:: Data records ::
○ ○ ○
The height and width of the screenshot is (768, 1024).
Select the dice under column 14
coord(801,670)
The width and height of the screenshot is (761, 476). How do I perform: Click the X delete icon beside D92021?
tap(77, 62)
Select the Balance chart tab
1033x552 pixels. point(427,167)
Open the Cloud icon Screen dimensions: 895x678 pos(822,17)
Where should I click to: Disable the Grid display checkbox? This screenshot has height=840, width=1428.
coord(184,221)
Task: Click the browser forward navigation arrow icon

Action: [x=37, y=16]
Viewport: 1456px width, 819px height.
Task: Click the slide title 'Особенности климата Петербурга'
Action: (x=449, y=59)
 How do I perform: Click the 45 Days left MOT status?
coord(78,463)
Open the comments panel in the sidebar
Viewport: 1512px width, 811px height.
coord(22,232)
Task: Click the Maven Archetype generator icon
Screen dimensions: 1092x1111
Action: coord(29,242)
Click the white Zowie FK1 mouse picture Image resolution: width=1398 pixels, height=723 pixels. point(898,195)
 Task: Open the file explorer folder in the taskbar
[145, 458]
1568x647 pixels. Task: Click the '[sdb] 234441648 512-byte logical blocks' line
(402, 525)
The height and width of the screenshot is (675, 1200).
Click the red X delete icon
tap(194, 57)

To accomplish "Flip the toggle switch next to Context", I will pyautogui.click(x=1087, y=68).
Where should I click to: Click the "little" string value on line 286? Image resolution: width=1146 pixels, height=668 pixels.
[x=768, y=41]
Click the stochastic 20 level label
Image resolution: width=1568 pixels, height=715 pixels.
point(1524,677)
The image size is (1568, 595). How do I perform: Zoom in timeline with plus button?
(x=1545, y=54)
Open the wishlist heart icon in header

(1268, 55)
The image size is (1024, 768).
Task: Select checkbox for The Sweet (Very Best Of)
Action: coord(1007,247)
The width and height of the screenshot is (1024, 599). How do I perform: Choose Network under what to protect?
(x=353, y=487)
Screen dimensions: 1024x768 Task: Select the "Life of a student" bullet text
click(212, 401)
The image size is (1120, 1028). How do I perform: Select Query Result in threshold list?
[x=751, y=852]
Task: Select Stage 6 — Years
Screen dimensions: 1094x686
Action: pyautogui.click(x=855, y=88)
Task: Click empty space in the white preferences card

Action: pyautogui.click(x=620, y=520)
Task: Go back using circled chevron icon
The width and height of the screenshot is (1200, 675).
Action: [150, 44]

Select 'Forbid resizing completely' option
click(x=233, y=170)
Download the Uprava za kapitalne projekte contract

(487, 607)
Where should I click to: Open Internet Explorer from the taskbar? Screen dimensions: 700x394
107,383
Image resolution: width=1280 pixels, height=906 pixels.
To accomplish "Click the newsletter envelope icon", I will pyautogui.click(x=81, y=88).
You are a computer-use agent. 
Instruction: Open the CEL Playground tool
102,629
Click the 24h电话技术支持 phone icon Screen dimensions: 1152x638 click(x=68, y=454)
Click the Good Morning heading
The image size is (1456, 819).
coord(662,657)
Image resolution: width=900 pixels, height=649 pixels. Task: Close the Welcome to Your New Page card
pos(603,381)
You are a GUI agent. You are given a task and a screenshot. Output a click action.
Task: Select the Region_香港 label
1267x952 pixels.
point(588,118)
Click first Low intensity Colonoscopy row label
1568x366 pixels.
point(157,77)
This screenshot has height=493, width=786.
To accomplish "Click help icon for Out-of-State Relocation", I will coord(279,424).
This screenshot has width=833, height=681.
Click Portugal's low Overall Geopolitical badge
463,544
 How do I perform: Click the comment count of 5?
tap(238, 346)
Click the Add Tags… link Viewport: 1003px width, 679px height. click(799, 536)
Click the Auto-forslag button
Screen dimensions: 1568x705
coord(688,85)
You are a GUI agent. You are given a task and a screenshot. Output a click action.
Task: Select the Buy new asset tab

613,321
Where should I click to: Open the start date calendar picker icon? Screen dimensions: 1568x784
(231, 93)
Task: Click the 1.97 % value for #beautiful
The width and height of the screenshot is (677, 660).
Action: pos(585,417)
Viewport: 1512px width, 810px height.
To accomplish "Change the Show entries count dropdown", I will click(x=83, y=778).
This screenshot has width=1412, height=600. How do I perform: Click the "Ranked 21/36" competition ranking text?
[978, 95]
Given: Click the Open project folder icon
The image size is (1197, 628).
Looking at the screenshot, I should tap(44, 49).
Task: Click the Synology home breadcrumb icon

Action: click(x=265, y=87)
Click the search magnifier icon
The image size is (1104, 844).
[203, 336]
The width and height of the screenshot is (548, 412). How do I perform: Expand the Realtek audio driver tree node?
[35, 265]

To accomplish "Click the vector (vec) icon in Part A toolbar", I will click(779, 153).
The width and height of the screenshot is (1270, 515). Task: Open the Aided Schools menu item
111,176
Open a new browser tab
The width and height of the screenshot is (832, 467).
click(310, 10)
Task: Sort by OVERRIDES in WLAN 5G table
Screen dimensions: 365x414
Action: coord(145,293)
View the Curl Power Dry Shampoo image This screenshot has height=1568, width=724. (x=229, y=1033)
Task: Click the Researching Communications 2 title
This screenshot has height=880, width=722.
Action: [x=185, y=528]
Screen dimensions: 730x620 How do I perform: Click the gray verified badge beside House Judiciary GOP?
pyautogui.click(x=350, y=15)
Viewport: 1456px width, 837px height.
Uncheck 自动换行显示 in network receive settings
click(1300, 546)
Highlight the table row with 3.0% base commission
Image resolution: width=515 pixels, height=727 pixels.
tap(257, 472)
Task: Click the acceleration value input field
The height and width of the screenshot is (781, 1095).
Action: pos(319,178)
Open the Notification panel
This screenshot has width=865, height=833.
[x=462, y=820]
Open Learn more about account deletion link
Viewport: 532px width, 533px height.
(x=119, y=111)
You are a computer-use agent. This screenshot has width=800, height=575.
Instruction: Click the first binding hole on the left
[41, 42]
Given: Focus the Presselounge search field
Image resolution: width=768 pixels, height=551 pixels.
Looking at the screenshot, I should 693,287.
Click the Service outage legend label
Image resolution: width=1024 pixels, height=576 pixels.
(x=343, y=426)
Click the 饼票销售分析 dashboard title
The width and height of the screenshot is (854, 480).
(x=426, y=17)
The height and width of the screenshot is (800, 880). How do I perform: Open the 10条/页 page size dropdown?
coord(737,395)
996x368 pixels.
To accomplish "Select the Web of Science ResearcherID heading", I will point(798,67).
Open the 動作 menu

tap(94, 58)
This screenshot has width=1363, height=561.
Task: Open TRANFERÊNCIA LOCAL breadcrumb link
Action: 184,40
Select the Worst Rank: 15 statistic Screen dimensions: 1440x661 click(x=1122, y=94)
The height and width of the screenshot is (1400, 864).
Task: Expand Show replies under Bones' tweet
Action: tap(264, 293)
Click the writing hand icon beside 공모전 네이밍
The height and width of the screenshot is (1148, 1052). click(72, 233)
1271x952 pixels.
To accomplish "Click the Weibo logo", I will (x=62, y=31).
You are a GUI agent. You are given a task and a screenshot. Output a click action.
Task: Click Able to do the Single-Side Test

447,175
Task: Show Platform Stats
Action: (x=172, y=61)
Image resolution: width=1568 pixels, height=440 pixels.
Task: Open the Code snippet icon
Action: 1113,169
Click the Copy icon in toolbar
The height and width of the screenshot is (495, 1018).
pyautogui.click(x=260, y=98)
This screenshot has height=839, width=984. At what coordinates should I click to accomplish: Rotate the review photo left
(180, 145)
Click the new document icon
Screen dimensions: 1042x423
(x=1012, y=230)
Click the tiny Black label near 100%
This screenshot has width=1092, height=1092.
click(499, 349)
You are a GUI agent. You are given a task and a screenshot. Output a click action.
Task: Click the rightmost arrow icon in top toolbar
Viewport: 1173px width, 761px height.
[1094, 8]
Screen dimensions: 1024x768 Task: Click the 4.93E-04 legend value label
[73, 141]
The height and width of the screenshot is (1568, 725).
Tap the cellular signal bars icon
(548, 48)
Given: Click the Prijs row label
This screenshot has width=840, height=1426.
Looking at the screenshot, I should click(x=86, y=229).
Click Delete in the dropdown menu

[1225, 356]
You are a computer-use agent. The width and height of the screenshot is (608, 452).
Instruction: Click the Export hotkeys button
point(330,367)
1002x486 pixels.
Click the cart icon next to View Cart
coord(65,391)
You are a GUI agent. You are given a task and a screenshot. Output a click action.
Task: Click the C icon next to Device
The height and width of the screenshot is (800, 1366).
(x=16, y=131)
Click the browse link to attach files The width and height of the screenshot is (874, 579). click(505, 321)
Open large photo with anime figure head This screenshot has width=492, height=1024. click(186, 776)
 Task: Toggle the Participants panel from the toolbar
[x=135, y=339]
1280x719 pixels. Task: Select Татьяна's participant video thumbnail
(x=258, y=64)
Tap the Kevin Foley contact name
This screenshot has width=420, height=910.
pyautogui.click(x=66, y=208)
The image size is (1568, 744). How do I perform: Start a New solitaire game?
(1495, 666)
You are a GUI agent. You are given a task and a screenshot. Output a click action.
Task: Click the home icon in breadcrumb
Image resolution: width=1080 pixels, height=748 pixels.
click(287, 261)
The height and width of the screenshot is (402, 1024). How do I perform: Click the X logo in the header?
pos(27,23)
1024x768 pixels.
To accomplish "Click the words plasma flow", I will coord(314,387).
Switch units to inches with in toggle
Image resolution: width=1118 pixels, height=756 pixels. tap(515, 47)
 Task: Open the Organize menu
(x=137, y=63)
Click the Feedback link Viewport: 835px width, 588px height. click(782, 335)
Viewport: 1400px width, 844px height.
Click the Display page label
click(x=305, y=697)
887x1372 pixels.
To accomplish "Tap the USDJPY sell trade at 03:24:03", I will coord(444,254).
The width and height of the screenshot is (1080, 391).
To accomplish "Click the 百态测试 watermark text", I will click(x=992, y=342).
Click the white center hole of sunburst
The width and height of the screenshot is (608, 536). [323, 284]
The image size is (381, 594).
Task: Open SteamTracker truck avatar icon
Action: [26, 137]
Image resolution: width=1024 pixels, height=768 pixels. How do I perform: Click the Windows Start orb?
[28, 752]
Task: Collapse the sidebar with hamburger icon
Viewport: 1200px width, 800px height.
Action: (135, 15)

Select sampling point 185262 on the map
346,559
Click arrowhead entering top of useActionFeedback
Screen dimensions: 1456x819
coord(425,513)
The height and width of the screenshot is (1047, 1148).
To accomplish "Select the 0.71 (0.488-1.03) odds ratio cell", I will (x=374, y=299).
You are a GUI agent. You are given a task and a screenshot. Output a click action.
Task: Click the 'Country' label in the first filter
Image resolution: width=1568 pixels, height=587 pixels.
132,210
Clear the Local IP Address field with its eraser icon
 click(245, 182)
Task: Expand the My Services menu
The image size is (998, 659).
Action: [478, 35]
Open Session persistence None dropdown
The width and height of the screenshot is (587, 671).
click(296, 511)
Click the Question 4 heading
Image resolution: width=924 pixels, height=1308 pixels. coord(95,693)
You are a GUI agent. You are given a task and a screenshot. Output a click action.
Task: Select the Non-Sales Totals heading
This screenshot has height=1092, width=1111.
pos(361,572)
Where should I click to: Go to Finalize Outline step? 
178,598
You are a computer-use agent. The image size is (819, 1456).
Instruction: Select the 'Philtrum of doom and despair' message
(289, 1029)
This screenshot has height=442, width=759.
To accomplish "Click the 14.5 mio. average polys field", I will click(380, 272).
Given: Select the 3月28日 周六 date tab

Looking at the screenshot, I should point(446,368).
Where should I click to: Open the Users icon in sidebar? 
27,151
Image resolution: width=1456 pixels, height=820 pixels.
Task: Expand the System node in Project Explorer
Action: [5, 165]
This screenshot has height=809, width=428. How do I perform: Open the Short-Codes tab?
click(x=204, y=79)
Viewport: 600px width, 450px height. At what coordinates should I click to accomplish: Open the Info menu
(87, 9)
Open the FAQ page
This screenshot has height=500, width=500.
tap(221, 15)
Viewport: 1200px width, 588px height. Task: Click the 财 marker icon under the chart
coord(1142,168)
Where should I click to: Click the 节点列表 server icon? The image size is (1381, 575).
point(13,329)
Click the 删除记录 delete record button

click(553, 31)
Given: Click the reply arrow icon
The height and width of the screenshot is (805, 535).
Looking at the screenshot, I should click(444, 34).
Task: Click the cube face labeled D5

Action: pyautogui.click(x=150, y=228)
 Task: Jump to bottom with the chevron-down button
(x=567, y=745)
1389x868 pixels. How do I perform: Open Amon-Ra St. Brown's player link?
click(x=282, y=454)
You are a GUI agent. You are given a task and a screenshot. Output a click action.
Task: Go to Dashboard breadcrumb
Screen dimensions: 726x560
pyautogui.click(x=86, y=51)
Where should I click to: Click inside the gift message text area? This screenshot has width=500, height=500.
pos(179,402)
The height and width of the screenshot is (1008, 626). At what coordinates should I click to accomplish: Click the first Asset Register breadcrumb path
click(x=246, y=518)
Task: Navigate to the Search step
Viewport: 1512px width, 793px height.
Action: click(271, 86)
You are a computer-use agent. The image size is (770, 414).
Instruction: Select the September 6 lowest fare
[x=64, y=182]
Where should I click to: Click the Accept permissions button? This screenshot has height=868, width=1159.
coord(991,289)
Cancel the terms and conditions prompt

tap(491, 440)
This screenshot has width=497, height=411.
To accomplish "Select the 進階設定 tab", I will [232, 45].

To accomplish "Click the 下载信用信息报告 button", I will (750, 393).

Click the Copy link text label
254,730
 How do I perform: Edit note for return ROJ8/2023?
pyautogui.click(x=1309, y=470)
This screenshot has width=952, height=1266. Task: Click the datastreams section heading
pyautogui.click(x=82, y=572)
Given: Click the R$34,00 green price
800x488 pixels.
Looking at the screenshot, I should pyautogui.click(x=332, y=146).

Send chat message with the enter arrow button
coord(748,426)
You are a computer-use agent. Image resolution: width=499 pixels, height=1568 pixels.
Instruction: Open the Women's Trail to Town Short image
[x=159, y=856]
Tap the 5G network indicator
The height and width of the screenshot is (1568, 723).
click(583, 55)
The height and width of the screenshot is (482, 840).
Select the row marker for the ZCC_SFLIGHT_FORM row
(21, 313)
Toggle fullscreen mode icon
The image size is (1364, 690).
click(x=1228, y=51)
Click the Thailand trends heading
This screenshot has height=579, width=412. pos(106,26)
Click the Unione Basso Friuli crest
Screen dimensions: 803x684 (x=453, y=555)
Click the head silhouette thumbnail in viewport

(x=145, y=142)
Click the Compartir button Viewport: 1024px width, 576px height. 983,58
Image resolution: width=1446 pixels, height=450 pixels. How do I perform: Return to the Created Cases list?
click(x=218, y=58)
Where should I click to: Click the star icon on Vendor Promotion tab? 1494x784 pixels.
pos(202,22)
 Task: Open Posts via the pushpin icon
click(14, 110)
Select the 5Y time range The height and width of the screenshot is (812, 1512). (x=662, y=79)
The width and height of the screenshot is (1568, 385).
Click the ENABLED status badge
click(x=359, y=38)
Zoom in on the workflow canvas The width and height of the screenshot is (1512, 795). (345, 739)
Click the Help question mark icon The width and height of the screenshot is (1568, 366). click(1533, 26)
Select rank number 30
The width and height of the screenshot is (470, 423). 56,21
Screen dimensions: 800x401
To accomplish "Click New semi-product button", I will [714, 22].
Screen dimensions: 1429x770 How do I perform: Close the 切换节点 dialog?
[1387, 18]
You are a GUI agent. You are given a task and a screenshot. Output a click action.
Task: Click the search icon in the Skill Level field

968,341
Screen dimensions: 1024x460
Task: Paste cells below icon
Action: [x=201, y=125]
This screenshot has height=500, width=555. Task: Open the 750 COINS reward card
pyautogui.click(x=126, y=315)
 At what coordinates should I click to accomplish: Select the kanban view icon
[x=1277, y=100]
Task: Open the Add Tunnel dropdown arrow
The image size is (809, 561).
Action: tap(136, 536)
○ ○ ○
:: WHAT TO WORK ON ::
Set down only the lines above that fall between the line holding "Click the ENABLED status badge" and the line holding "Screen dimensions: 800x401", inclusive, keeping each exact.

:: TASK SOLUTION ::
Click the ENABLED status badge
click(x=359, y=38)
Zoom in on the workflow canvas The width and height of the screenshot is (1512, 795). (345, 739)
Click the Help question mark icon The width and height of the screenshot is (1568, 366). click(1533, 26)
Select rank number 30
The width and height of the screenshot is (470, 423). 56,21
Screen dimensions: 800x401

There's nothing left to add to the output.